Entering the Studio 2880 gallery, the viewers stare in wonder at the sculptures there and wonder if they've ever seen anything like them.
The artist knows they haven't. Vivian Martin self-taught herself in the techniques she uses to make the eye gripping figures now on display at the community showroom. She learned many of the underlying artistic principals from other artists, or from research, but the whole combination is hers alone.
It starts with wire being twisted and shaped into vague forms. That's an old process. It then moves to bits of fabric being dipped, painted or sprayed with a stiffening agent. Again, not new. But the shaping of that fabric into scenes, and the adding of colour and props, that is as individual as is Martin. The figures take on a personality - a tone that fits somewhere between Tim Burton and The Wizard Of Oz.
Although these figures are only about the size of a ketchup bottle (but some are tiny and some are tall), each takes Martin about a month to make. A lot of that is drying time after multiple applications of the hardening chemicals and the paint. Some of it is imagination time as she builds the mental image before beginning the physical process.
It is probably an asset, she thinks, that before becoming this unique kind of artist she was first a photographer, a jewelry maker, and other genres. She already had a sense of composition, rendering mental images into tactile form, and working with her hands. Part of the challenge is, she has to arrange her vision for a piece of sculpture into layers, and drape each one in its time, like a Ukrainian Easter egg painter has to figure out the layers of colour needed in chronological order to eventually end up with the multicoloured patterns at the end.
"It all has to go somewhere," she said, touching her hands to her head. "I see things, I work them out into these pieces, but I see them as something else."
To give the audience a clue about that additional mental material, each piece comes with a personalized card when purchased. The card contains a story that tells the viewer all the unseen context. The figure of a bride standing on driftwood, looking into the distance, with a yellow ribbon tied to the wood is, in fact, saying goodbye to her newlywed husband, a soldier, who is departing Canada for war. It is a statement on national history and an homage to classical poetry that once would tell in words what she has fashioned into a sculpture.

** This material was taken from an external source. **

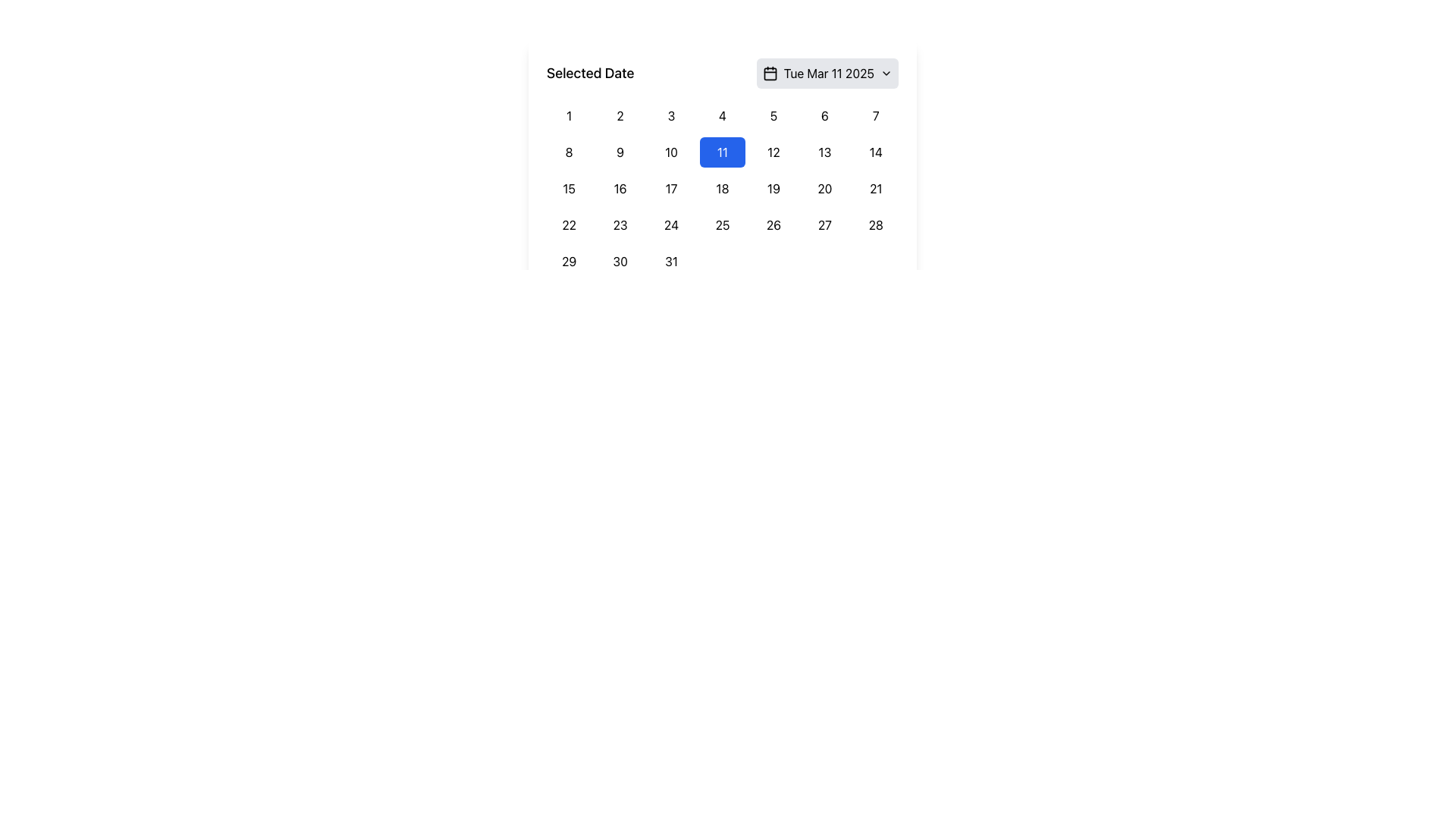  What do you see at coordinates (770, 73) in the screenshot?
I see `the calendar icon, which is a square with rounded corners and a grid-like pattern` at bounding box center [770, 73].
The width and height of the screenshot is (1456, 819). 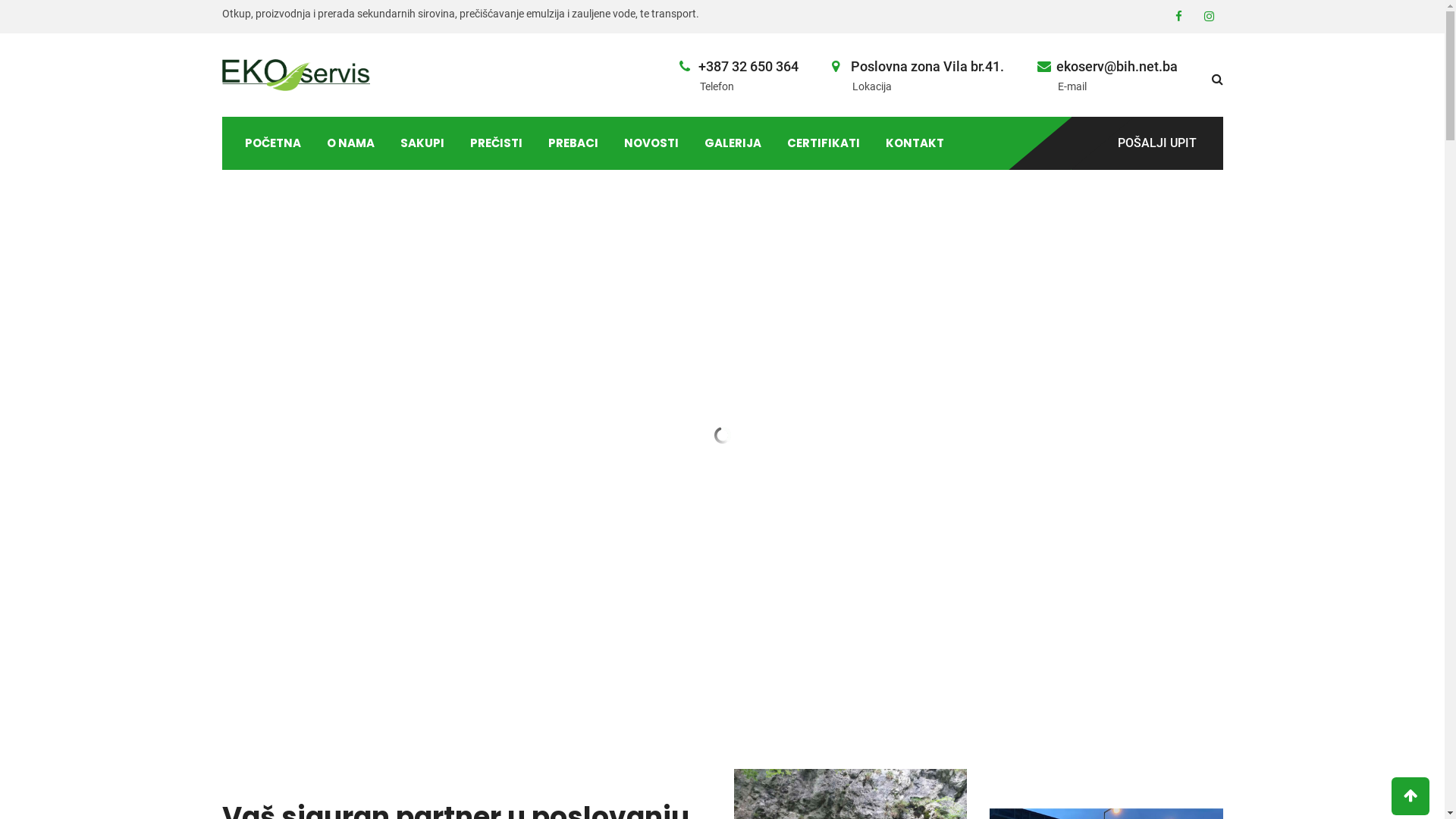 What do you see at coordinates (821, 143) in the screenshot?
I see `'CERTIFIKATI'` at bounding box center [821, 143].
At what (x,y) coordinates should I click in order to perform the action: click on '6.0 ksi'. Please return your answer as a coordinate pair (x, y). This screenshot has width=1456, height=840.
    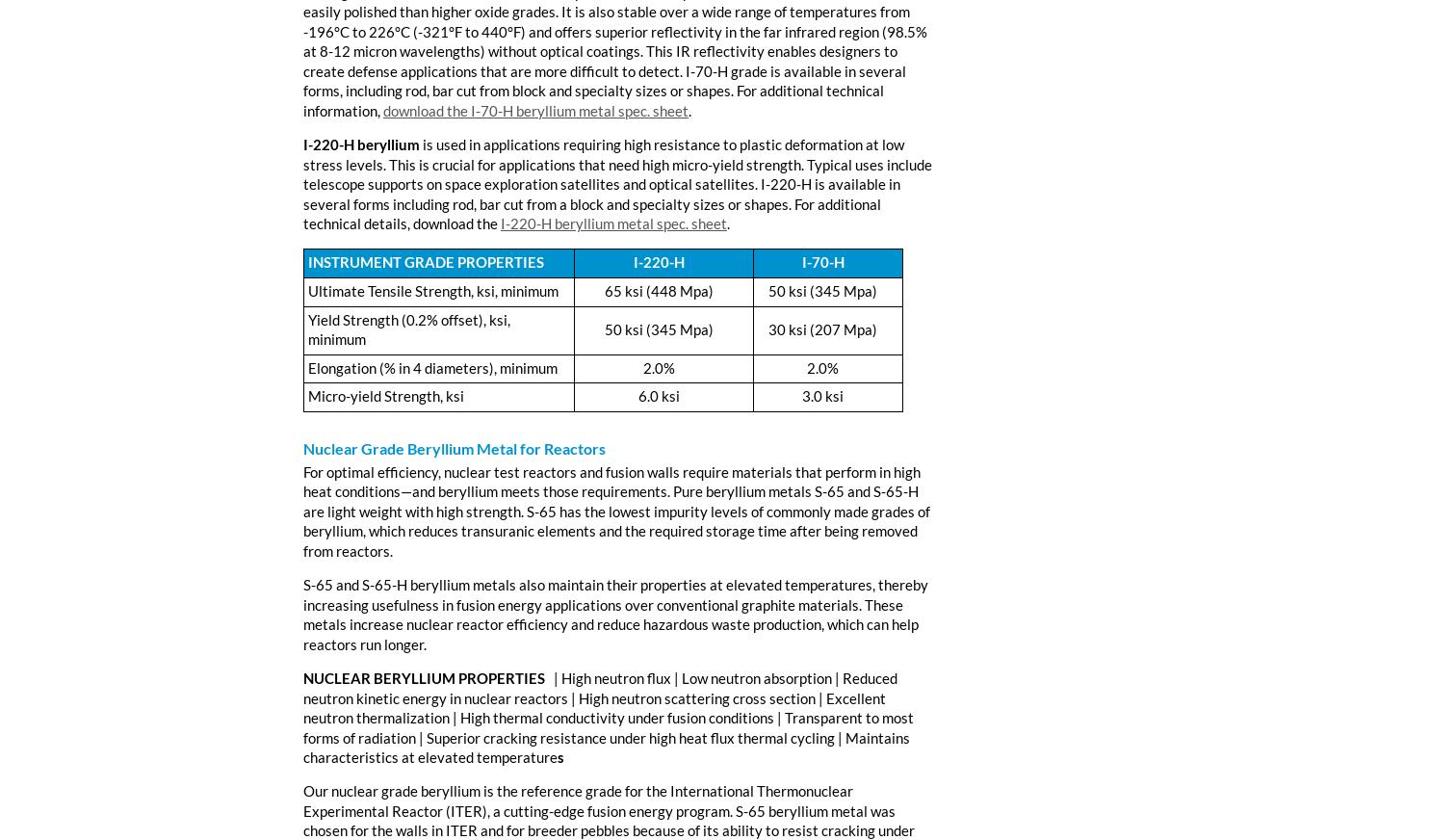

Each figure has a surreal quality to them, but each one also possesses one non-fabric item that is literal to the scene. A stylized cowboy has an actual sisal-twine rope; an astronaut has a bubble helmet; the longing bride has her yellow ribbon.
These items, and the bits of stiffened cloth that comprise these frozen ghosts, are all bits and pieces, scraps and cuttings, from recycled socks and dish-cloths and clothing. Part of the inspiration Martin feels for this form of art is reusing something that had served out its original purpose.
"Why throw out an interesting piece of fabric, or these little touches I like to include? Why not give it more life, as a piece of art?," she said.
She has been solidifying otherwise pliable materials - thought and fabric alike - for about two years. Her prices reflect her developmental stages of mastering this medium. She is nudging into different kinds of uses for this artistic style, however, like hardening and colouring some common items like a hat or a pair of shoes, doing little more to them than catching them in a moment of time. She makes direct-use art like fabric hardened into decorative scarves for wine bottles, or sleeve boxes for tissues.
"I haven't done anything really big because I'm still interested in the intricate, and I'm still learning how to shape the wire armatures and the fabric," she said. "People ask me all the time 'do you teach this?' and so far I don't because I'm still enjoying the novelty of it myself. But all my other artistic pursuits evolved, and I do sense i'm evolving with this, too."
Although she doesn't teach this process as yet, she does hope to lead other artists into exploring new creative territory, pick up unusual tools, and embrace the unfamiliar. She hopes her exhibition at Studio 2880 will inspire.
"Maybe it isn't about art, but I do hope someone looks at this astronaut and goes 'hmmm' and maybe is inspired to paint an astronaut, but maybe it triggers the mind differently, like reading a book about scuba divers or sparks a desire to become an astronaut. As long as it triggers something," she said.
Her collection is on display in the exhibition entitled Upcycle-Transform-Create, featured in the Studio 2880 gallery until May 8.